BEGIN

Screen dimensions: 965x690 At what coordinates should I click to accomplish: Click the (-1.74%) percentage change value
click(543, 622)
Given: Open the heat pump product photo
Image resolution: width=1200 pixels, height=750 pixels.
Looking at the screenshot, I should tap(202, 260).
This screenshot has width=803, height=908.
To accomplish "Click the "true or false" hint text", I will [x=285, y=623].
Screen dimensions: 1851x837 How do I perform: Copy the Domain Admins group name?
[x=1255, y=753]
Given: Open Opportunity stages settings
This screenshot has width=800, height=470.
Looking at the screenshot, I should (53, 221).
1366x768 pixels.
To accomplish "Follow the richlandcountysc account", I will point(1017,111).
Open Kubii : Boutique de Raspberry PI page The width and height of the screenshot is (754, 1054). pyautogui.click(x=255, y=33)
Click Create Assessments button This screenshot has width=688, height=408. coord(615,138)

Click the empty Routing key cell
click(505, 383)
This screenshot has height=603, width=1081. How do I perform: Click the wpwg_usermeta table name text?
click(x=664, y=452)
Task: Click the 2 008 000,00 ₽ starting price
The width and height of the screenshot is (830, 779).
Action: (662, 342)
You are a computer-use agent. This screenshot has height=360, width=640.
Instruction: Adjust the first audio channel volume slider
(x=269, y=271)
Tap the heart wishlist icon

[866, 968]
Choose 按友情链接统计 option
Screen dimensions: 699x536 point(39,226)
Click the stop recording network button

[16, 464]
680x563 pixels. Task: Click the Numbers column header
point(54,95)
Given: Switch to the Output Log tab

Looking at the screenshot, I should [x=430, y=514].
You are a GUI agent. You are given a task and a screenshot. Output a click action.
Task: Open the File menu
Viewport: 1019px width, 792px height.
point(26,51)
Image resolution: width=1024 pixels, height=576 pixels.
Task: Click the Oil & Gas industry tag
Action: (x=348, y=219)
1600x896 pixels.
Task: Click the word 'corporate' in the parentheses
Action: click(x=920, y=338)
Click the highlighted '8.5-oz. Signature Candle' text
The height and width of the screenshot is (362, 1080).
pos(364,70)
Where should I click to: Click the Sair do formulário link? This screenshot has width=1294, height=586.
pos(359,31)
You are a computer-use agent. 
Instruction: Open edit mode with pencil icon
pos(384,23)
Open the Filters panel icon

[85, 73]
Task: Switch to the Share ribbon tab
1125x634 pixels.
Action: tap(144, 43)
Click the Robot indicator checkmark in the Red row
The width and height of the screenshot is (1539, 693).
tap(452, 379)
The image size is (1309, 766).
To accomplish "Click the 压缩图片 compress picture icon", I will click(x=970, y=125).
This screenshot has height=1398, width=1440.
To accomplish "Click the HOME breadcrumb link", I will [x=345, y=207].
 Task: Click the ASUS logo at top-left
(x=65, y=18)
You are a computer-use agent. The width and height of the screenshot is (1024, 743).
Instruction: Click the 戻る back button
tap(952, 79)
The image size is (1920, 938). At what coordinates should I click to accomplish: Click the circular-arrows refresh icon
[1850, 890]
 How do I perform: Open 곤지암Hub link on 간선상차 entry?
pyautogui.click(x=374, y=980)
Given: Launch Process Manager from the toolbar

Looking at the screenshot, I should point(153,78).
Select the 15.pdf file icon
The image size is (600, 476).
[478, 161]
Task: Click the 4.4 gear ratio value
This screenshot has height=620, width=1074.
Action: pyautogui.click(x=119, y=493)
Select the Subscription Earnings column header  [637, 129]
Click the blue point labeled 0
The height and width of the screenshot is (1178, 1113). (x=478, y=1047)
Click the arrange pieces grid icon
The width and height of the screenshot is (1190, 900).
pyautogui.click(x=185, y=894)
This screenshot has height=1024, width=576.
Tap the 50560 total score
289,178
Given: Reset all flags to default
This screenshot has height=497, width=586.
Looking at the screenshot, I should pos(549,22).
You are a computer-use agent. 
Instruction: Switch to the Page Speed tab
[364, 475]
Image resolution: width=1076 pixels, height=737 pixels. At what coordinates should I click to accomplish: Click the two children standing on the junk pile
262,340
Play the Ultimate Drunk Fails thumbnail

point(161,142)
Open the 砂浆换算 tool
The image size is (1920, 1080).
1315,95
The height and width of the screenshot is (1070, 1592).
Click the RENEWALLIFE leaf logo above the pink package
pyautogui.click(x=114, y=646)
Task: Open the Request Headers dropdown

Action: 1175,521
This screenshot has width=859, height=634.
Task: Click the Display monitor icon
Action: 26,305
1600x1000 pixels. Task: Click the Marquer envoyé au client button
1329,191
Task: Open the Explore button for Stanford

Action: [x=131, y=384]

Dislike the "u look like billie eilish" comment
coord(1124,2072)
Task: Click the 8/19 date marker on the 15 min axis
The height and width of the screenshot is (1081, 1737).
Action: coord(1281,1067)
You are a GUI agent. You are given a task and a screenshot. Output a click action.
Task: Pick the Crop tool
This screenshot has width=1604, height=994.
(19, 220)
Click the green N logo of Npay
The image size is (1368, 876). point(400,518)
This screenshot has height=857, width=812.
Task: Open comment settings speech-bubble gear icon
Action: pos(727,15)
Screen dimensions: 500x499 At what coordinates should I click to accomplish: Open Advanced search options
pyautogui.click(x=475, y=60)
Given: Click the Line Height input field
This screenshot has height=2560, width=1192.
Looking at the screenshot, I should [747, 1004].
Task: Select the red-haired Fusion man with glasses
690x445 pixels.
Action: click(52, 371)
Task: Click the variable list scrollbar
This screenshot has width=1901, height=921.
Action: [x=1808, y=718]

END

• YOUR TASK
The whole listing above needs to be written out again exactly.

• WRITTEN RESPONSE
Screen dimensions: 965x690 At what coordinates should I click to accomplish: Click the (-1.74%) percentage change value
click(543, 622)
Given: Open the heat pump product photo
Image resolution: width=1200 pixels, height=750 pixels.
Looking at the screenshot, I should tap(202, 260).
This screenshot has width=803, height=908.
To accomplish "Click the "true or false" hint text", I will [x=285, y=623].
Screen dimensions: 1851x837 How do I perform: Copy the Domain Admins group name?
[x=1255, y=753]
Given: Open Opportunity stages settings
This screenshot has width=800, height=470.
Looking at the screenshot, I should (53, 221).
1366x768 pixels.
To accomplish "Follow the richlandcountysc account", I will point(1017,111).
Open Kubii : Boutique de Raspberry PI page The width and height of the screenshot is (754, 1054). pyautogui.click(x=255, y=33)
Click Create Assessments button This screenshot has width=688, height=408. coord(615,138)

Click the empty Routing key cell
click(505, 383)
This screenshot has height=603, width=1081. How do I perform: Click the wpwg_usermeta table name text?
click(x=664, y=452)
Task: Click the 2 008 000,00 ₽ starting price
The width and height of the screenshot is (830, 779).
Action: (662, 342)
You are a computer-use agent. This screenshot has height=360, width=640.
Instruction: Adjust the first audio channel volume slider
(x=269, y=271)
Tap the heart wishlist icon

[866, 968]
Choose 按友情链接统计 option
Screen dimensions: 699x536 point(39,226)
Click the stop recording network button

[16, 464]
680x563 pixels. Task: Click the Numbers column header
point(54,95)
Given: Switch to the Output Log tab

Looking at the screenshot, I should [x=430, y=514].
You are a GUI agent. You are given a task and a screenshot. Output a click action.
Task: Open the File menu
Viewport: 1019px width, 792px height.
point(26,51)
Image resolution: width=1024 pixels, height=576 pixels.
Task: Click the Oil & Gas industry tag
Action: (x=348, y=219)
1600x896 pixels.
Task: Click the word 'corporate' in the parentheses
Action: click(x=920, y=338)
Click the highlighted '8.5-oz. Signature Candle' text
The height and width of the screenshot is (362, 1080).
pos(364,70)
Where should I click to: Click the Sair do formulário link? This screenshot has width=1294, height=586.
pos(359,31)
You are a computer-use agent. 
Instruction: Open edit mode with pencil icon
pos(384,23)
Open the Filters panel icon

[85, 73]
Task: Switch to the Share ribbon tab
1125x634 pixels.
Action: tap(144, 43)
Click the Robot indicator checkmark in the Red row
The width and height of the screenshot is (1539, 693).
tap(452, 379)
The image size is (1309, 766).
To accomplish "Click the 压缩图片 compress picture icon", I will click(x=970, y=125).
This screenshot has height=1398, width=1440.
To accomplish "Click the HOME breadcrumb link", I will [x=345, y=207].
 Task: Click the ASUS logo at top-left
(x=65, y=18)
You are a computer-use agent. The width and height of the screenshot is (1024, 743).
Instruction: Click the 戻る back button
tap(952, 79)
The image size is (1920, 938). At what coordinates should I click to accomplish: Click the circular-arrows refresh icon
[1850, 890]
 How do I perform: Open 곤지암Hub link on 간선상차 entry?
pyautogui.click(x=374, y=980)
Given: Launch Process Manager from the toolbar

Looking at the screenshot, I should point(153,78).
Select the 15.pdf file icon
The image size is (600, 476).
[478, 161]
Task: Click the 4.4 gear ratio value
This screenshot has height=620, width=1074.
Action: pyautogui.click(x=119, y=493)
Select the Subscription Earnings column header  [637, 129]
Click the blue point labeled 0
The height and width of the screenshot is (1178, 1113). (x=478, y=1047)
Click the arrange pieces grid icon
The width and height of the screenshot is (1190, 900).
pyautogui.click(x=185, y=894)
This screenshot has height=1024, width=576.
Tap the 50560 total score
289,178
Given: Reset all flags to default
This screenshot has height=497, width=586.
Looking at the screenshot, I should pos(549,22).
You are a computer-use agent. 
Instruction: Switch to the Page Speed tab
[364, 475]
Image resolution: width=1076 pixels, height=737 pixels. At what coordinates should I click to accomplish: Click the two children standing on the junk pile
262,340
Play the Ultimate Drunk Fails thumbnail

point(161,142)
Open the 砂浆换算 tool
The image size is (1920, 1080).
1315,95
The height and width of the screenshot is (1070, 1592).
Click the RENEWALLIFE leaf logo above the pink package
pyautogui.click(x=114, y=646)
Task: Open the Request Headers dropdown

Action: 1175,521
This screenshot has width=859, height=634.
Task: Click the Display monitor icon
Action: 26,305
1600x1000 pixels. Task: Click the Marquer envoyé au client button
1329,191
Task: Open the Explore button for Stanford

Action: [x=131, y=384]

Dislike the "u look like billie eilish" comment
coord(1124,2072)
Task: Click the 8/19 date marker on the 15 min axis
The height and width of the screenshot is (1081, 1737).
Action: coord(1281,1067)
You are a GUI agent. You are given a task and a screenshot. Output a click action.
Task: Pick the Crop tool
This screenshot has width=1604, height=994.
(19, 220)
Click the green N logo of Npay
The image size is (1368, 876). point(400,518)
This screenshot has height=857, width=812.
Task: Open comment settings speech-bubble gear icon
Action: pos(727,15)
Screen dimensions: 500x499 At what coordinates should I click to accomplish: Open Advanced search options
pyautogui.click(x=475, y=60)
Given: Click the Line Height input field
This screenshot has height=2560, width=1192.
Looking at the screenshot, I should [747, 1004].
Task: Select the red-haired Fusion man with glasses
690x445 pixels.
Action: click(52, 371)
Task: Click the variable list scrollbar
This screenshot has width=1901, height=921.
Action: [x=1808, y=718]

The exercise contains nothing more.